Chętnie pojechałabym się powłóczyć . Na razie siedzę w Łodzi . Pozdrawiam
Hej Justynko!
wpadam z gorącymi pozdrowionkami!!
uśmiecham się do Ciebie bardzo bardzo i trzymam kciuki za Twoje dietkowanie!
jak Ci idzie? Mi przyznam szczerze, opornie... ale jutro zaczynam kolejne podejście do SB pełna nadziei, ze to będzie ostatnie stracie!!
buziaczki!!
Witajcie kochane
Wróciłam dziś rano na swoją ścieżkę choć nieco inną niż poprzednio. Wczoraj leżąc w łóżku przez pół dnia wszystko sobie przemyślałam. Moje odchudzanie będzie się opierało na zupach ale bez śmietany i bez zagęszczania. Dni są coraz chłodniejsze i taka wersja mi odpowiada. Zupki różne ale w większości typowo warzywne , bez mięska. Mięsko od czasu do czasu ale tylko gotowane.Ziemniaków zero.Chlebek czy bułkę będę jadła tylko w pracy (tu innej możliwości specjalnie nie mam). Słodycze mogę dziubnąć tylko w sobotę. Co jeszcze?! Owoce i surówki raczej bez wyrzeczeń Co z tego wyjdzie czas pokaże.Ale jestem dobrej myśli. Nie będę liczyła kalorii . Specjalnie nie wierzę ,że zacznę ćwiczyć ale kto wie......Narazie muszę wyleczyć zatoki .
Tak jak Anikasek liczę ,że to będzie moje ostatnie podejście
A teraz jeszcze jedna sprawa:
Kupiłam sobie dziś nową wagę sprężynową . I oczywiście doznałm szoku bo moja stara zaniżała wagę o 5 KILOSÓW moja obecna waga to 86 kilo A tak chciałabym się cieszyć jak te dziewczynki na fotce ... Ech , szkoda....
ANIKASKU i MOTYLISKU bardzo Was dziewczynki pozdrawiam . Cieszę ,się że tak fajnie wyszło ,że wszystkie dziś zaczęlyśmy swoje boje.Trzymam za Was kciuki a wy trzymajcie za mnie. UDA NAM SIĘ BO MUSI
DAGMARKO ja narazie siedzę w Olkuszu a też bardzo chętnie gdzieś bym uciekła Są dni ,że bardzo bym chciała,żeby Przytulnia istniała naprawdę.... Pozdrowienia
Dobranoc koleżanki
Największe przeszkody to własne nastawienie.
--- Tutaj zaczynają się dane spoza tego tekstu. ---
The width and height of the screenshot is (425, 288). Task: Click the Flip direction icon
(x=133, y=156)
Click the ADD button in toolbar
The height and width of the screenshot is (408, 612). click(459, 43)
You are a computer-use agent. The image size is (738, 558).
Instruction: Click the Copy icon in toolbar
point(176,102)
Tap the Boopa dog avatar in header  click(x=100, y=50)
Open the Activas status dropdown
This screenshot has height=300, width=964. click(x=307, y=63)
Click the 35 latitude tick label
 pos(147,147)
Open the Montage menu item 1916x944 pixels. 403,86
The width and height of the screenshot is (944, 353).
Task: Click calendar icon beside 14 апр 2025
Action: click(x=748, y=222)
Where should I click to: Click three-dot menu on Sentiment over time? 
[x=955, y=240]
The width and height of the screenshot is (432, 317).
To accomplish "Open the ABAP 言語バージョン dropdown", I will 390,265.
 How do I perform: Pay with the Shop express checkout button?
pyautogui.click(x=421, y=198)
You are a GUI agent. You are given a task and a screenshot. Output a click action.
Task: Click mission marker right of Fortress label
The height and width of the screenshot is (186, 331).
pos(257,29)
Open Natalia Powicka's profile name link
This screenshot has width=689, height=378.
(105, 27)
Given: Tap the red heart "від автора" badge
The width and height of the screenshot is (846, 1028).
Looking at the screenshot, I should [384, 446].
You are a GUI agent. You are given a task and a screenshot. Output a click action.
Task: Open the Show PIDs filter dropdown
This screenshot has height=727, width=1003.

Justynko -> zdjecie dziewuszek ladniutkie, nie mozemy jednak az tak bardzo przejowac sie waga ale cala nasza energie skupic na tym zeby ta cholerna wage zmniejszyc i dac sobie rade z tym co nas gnebi ... No wiec WALCZYMY DZIELNIE Sciskam moooooooooooooooooooooocno (na moim wateckzu jest kilka zdjatek z okolic Jerzmanowic, wpadnij jak chcesz poogladac, str.70)
BUZIAKI
Hej Justynko
oj to nowa waga sprawiła Ci niemiłą niespodziankę...
ale nie ma co się smutaskować!! głowka do góry!!
trwaj w swoich postanowieniach a na pewno zacznie pięknie spadac!! czego Ci z całego serduszka życzę!!